Stored data
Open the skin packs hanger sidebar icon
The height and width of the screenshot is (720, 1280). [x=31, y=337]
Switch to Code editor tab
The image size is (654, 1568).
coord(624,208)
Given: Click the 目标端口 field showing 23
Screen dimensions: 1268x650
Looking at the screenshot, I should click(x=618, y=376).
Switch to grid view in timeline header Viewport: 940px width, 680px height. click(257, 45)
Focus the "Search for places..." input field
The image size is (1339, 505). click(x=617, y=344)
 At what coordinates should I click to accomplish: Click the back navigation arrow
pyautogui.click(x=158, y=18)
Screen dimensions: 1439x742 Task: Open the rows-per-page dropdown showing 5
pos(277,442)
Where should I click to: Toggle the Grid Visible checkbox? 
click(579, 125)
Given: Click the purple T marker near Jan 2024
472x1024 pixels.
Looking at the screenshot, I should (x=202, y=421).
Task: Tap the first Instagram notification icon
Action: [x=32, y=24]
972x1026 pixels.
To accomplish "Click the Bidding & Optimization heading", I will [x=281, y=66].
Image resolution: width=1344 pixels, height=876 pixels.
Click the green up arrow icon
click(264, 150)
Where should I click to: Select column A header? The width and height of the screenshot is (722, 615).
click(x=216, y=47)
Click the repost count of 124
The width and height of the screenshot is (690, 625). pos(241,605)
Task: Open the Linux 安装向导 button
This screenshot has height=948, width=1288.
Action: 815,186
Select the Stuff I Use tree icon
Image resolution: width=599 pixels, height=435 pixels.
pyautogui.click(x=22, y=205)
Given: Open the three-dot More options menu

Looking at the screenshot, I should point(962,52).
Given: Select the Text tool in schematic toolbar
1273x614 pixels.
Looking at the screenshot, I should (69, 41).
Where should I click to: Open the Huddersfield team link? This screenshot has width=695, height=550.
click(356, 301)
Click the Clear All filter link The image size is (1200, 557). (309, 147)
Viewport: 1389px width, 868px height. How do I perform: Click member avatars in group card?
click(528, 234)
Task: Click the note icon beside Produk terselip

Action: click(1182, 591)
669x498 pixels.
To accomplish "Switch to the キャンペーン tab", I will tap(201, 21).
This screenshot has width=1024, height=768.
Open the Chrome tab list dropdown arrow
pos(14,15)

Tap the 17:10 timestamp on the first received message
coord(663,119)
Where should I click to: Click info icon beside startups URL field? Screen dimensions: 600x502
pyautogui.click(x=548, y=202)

▶ WORK INSTRUCTIONS:
In the entries above, find each line with the word "will" and return it.

▶ RESPONSE BELOW:
To accomplish "Click the Bidding & Optimization heading", I will [x=281, y=66].
To accomplish "Switch to the キャンペーン tab", I will tap(201, 21).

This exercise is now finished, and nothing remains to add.